──────── Supplied records ────────

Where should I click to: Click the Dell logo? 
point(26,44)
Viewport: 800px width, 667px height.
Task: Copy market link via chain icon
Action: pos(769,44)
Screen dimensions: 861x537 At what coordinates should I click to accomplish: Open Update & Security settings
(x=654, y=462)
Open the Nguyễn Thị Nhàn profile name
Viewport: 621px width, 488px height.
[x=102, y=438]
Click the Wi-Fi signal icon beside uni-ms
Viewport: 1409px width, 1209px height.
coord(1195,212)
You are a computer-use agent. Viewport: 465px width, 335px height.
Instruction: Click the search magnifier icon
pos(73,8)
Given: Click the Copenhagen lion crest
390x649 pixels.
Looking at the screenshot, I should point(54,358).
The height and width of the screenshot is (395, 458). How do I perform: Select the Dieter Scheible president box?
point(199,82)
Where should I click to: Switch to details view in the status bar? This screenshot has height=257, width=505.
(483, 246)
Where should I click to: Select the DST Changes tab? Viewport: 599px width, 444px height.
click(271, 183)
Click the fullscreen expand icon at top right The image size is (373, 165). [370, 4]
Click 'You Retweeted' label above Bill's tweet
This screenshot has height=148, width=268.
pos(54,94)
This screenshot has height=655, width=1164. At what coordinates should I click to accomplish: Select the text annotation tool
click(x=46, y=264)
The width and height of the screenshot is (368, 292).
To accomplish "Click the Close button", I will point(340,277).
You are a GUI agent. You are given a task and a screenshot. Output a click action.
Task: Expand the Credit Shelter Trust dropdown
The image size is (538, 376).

────────

- **Task to carry out**: Check each line of the records for the string "agent" and copy those that have it.

- **Response box**:
You are a computer-use agent. Viewport: 465px width, 335px height.
You are a GUI agent. You are given a task and a screenshot. Output a click action.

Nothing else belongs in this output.